Since this past summer, the turmoil within the refugee camps in Bangladesh has sky-rocketed. Bangladesh is unable to contain the vast amounts of people they have taken in. Brad Adams of the Asia division of Human Rights Watch said, “The authorities should take a level-headed approach instead of overreacting to tensions and protests by isolating Rohingya refugees in camps.” The Rohingya refugees have begun publically displaying their frustrations with the two countries, conveying their opinions to people in and out of the refugee camps. The uproar of prostests has agitated the country of Bangledesh, but they are stuck at a dead end due to the fact that those protesting the agreement the agreement to return to Myanmar are not willing to return; they instead want a better life in Bagladesh.
Several refugee and humanitarian non-governmental organizations have entered Bangladesh to help those within the overpopulated refugee camps, most being in Cox’s Bazar, a city on the coast of Myanmar. Within the camps, the Rohingya people cram themselves into small huts made of bamboo with their families where they sleep on hay. Many of the refugees left Myanmar with no belongings and are only living off of what they have found in Bangladesh and were given at the refugee camps. The International Committee of the Red Cross has worked with the Myanmar Red Cross to provide the Rohingya refugees within the camps with, “food, mats, blankets and other household items for men, women and children, shelter and latrine construction materials and technical support to access safe drinking water.” Along with basic necessities for living, the organizations have raised a great amount of concern for the violence and humanitarian factors that go with living within the camps.
The United Nations has been continuously working with both Myanmar and Bangladesh to find an end to this crisis, or possible ways to support both the over 700,000 refugees and the overcrowded country of Bangladesh that has taken in the refugees. In the past year, the UN has investigated the government and military of Myanmar, in order to prove the wrongdoing towards the people of Myanmar. U.N. Secretary-General Antonio Guterres met with the Association of Southeast Asian Nations in Thailand for their annual meeting and spoke with both Myanmar and Bangladesh, about his concern for the refugee crisis between the two countries. Speaking of the crisis, the Washington Post reported he said, “It remains, of course, Myanmar’s responsibility to address the root causes and ensure a conducive environment for the safe, voluntary, dignified and sustainable repatriation of refugees to Rakhine state, in accordance with international norms and standards.”
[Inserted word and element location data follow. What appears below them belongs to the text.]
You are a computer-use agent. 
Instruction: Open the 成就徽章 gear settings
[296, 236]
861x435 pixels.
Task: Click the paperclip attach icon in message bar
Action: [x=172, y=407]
The U.S. State Department should support the effort to diminish the refugee crisis of the Rohingya people within Bangladesh. As one of the fastest growing refugee crisis’ in the world, with over 700,000 people leaving the country of Myanmar due to the government and military’s ethnic cleansing, the country of Bangladesh needs support of global entities. The International Committee of the Red Cross has worked already in support of the displaced Rohingya people providing them with living necessities and humanitarian responses. The U.N. also should be greatly supported, as they are investigating the crisis and the ethnic response by the country of Myanmar. Providing support would allow the United States to understand the longstanding relationship between the two countries as a western entity and aid an ongoing glabal crisis.